Give a verbatim repeat of the lines that run from the line containing "Viewport: 528px width, 396px height." to the end of the data below.

EXTRACTED ENTRIES -
········

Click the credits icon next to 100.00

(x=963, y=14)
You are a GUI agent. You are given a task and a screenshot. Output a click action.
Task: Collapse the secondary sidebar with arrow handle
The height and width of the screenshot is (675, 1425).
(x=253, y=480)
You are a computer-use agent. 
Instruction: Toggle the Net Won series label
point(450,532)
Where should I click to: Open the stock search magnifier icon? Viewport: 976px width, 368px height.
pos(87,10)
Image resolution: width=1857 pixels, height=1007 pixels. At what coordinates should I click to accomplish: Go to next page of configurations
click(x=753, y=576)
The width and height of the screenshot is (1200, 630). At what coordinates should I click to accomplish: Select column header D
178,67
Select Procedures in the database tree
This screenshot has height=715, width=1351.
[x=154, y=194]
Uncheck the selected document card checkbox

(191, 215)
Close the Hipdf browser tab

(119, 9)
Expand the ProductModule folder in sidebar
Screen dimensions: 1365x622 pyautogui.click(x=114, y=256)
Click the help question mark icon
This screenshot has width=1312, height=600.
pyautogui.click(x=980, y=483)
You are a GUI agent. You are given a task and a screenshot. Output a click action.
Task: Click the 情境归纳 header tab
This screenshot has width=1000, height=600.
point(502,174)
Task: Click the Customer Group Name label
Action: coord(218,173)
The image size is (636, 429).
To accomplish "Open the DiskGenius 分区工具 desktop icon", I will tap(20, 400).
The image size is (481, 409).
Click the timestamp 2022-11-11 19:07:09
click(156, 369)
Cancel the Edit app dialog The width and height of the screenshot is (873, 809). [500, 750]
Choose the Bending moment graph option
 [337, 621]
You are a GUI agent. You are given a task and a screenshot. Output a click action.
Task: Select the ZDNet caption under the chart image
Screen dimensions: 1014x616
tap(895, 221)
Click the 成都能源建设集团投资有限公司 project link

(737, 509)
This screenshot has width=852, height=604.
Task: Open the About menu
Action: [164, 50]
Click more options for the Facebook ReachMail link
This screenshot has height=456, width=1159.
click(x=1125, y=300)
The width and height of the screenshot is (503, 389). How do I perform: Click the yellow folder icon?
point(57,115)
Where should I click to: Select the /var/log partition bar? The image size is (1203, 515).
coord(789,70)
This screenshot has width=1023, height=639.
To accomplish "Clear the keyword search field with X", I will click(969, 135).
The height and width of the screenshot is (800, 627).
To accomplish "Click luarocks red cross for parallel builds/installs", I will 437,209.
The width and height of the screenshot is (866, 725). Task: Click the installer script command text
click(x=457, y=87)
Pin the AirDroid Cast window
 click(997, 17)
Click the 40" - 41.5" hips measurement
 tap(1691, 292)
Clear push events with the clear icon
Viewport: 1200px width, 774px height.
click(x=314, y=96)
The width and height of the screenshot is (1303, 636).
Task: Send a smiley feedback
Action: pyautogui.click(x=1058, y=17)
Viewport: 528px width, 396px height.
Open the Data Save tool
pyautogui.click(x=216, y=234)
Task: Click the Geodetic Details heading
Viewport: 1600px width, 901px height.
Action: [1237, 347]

········

EXERCISE RESULT -
Viewport: 528px width, 396px height.
Open the Data Save tool
pyautogui.click(x=216, y=234)
Task: Click the Geodetic Details heading
Viewport: 1600px width, 901px height.
Action: [1237, 347]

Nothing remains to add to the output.